With a sound bred from the inspirations of the likes of Metallica, Megadeth, Black Sabbath as well as softer essences of a Pearl Jam and Muse, Die No More step forward with a debut which suggests we have a very promising and exciting band on our hands. Consisting of four riotous and impressively sculpted songs, the Blueprint EP gets the job done with accomplished craft and scintillating energy. It is possibly not the most original sound which eagerly accosts the ear but it is an encounter which lights a deep satisfaction and hunger for plenty more.
Formed in 2011 and hailing from Penrith, Cumbria, Die No More consists of four friends with an unmissable passion for classic and modern metal. Originally under the name Dynamo up to just before recording their debut, the band has forged a loyal and enthusiastic fan-base across the north of the UK. The release of Blueprint should see the rest of the country and beyond beginning to stir to a similar awareness and greed for their potent presence. Mutually inviting and confrontational, muscular and melodically charming, the EP is an eventful storm offering familiarity and freshness, but mostly it simply brings inescapable enjoyment.
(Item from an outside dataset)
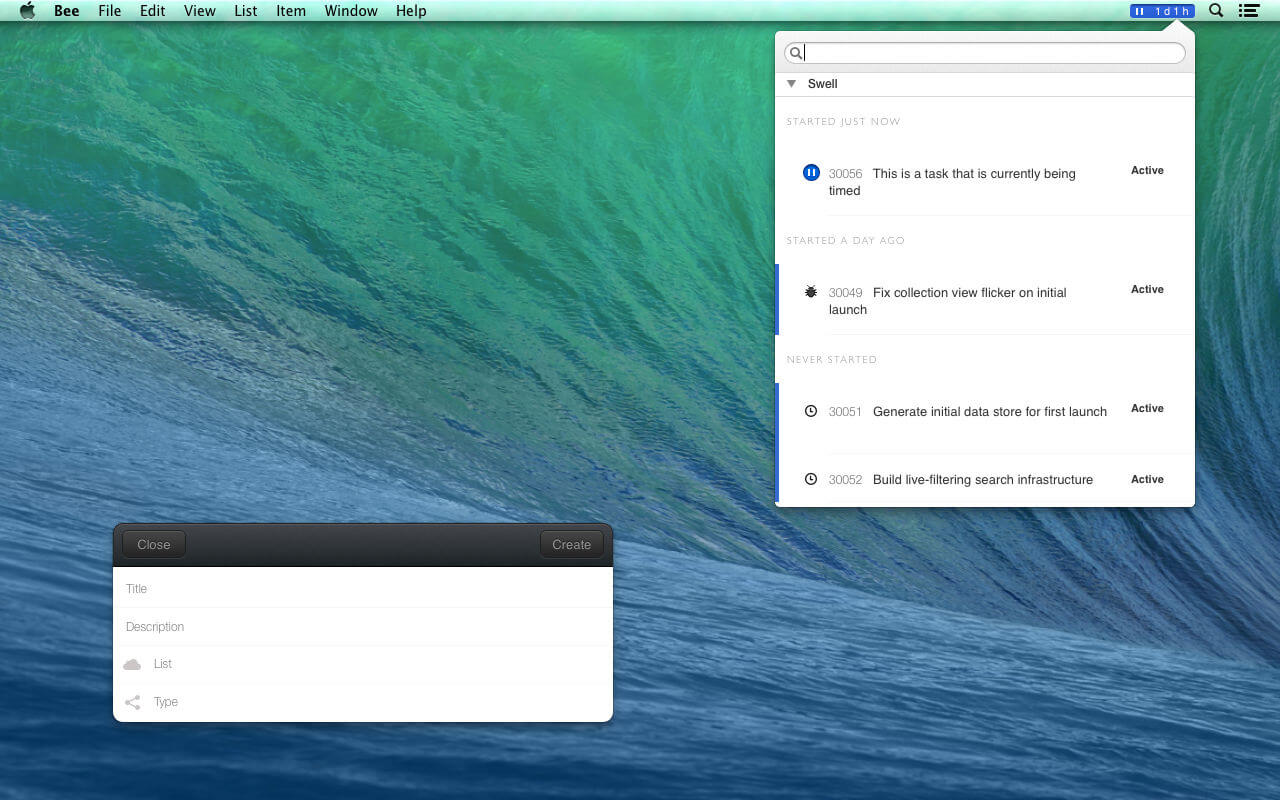Open the Window menu
This screenshot has height=800, width=1280.
click(351, 11)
Opening track Conscious Indecision instantly leans against the ear with enticing riffs soon joined by tempting rhythms. With a swift breath the track erupts into an intensive push of thrash seeded riffs from the guitars of Kev Smith and Marc Farquhar, the latter’s vocals riding confidently and impressively on the crest of the powerful energy now in charge of the song. With a definite Hetfield lilt to his delivery he brings an expressive narrative to the track whilst the bass of Andy Minnett adds extra delicious intimidation, especially when given a space mid-way to drive the track into another transfixing venture. Guitar flames from Smith flare up magnificently at this point and with the sinews of drummer Steve Orchiton framing it all firmly and at times antagonistically, the skill of the band shouts loudly. It is an excellent start which without lingering after its departure ensures the release has a strong grip on the appetite.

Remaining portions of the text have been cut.